■ **Problem description**: Pick out every line in the entries below that contains the word "Family", and copy each such line.

[Start The records]

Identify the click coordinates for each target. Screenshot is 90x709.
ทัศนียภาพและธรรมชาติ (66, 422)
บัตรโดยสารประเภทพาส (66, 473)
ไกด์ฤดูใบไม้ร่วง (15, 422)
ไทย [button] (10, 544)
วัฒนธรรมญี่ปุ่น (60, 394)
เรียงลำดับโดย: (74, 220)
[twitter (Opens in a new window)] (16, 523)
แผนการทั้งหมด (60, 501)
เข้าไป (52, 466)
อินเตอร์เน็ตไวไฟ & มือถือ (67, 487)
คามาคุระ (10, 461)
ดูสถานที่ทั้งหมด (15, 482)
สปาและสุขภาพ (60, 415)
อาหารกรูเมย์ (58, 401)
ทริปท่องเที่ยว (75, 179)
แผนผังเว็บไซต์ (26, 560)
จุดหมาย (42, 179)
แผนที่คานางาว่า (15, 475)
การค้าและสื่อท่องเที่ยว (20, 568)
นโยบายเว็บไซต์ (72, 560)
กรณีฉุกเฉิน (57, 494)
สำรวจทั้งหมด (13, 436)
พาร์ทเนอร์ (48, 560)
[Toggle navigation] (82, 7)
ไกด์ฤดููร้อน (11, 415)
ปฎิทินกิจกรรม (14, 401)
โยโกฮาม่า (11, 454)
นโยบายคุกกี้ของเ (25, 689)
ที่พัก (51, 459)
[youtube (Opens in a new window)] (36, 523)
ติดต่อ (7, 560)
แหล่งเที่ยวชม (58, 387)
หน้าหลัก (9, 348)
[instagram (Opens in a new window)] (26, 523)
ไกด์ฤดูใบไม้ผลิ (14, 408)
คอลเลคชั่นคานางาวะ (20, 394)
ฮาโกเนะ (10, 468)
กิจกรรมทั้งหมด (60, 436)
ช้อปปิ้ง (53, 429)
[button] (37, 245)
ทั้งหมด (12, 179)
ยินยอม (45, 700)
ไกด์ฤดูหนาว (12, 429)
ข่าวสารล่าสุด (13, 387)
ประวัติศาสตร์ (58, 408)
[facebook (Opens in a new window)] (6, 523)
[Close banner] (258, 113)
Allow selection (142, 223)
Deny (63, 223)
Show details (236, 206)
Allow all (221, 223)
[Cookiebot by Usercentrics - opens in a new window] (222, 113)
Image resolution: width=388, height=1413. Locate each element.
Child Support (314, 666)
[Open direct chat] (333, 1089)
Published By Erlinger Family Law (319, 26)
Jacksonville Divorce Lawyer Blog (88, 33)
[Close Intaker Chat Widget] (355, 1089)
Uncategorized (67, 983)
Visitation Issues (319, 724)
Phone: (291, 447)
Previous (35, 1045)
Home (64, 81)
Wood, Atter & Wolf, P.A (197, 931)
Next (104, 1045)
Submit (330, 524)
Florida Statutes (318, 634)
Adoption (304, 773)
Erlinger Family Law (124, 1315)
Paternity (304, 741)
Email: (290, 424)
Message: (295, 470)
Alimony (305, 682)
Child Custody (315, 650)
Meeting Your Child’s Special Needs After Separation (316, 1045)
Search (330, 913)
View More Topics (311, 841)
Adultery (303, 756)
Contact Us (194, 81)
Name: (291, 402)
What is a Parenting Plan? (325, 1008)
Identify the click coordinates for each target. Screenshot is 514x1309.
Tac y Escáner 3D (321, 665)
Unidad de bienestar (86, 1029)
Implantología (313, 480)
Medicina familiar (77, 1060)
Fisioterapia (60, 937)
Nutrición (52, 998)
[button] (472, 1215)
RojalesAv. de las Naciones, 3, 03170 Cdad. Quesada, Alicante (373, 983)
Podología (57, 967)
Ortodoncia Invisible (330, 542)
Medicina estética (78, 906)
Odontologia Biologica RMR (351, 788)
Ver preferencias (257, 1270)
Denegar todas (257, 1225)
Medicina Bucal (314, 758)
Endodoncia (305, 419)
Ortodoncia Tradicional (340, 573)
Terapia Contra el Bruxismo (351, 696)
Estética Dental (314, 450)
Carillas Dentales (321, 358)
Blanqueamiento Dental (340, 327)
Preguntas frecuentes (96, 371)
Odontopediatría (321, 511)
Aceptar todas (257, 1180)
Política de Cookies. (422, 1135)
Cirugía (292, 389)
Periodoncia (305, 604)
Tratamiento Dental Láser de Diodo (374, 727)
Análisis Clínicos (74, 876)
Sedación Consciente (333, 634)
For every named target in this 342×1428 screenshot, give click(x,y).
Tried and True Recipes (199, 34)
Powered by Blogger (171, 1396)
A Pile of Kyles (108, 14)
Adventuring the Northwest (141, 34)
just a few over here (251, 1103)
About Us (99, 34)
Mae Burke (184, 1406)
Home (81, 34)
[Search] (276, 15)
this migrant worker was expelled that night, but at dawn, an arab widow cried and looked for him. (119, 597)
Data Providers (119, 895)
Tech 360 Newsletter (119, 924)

[End The records]

■ **Solution to the problem**:
Published By Erlinger Family Law (319, 26)
Erlinger Family Law (124, 1315)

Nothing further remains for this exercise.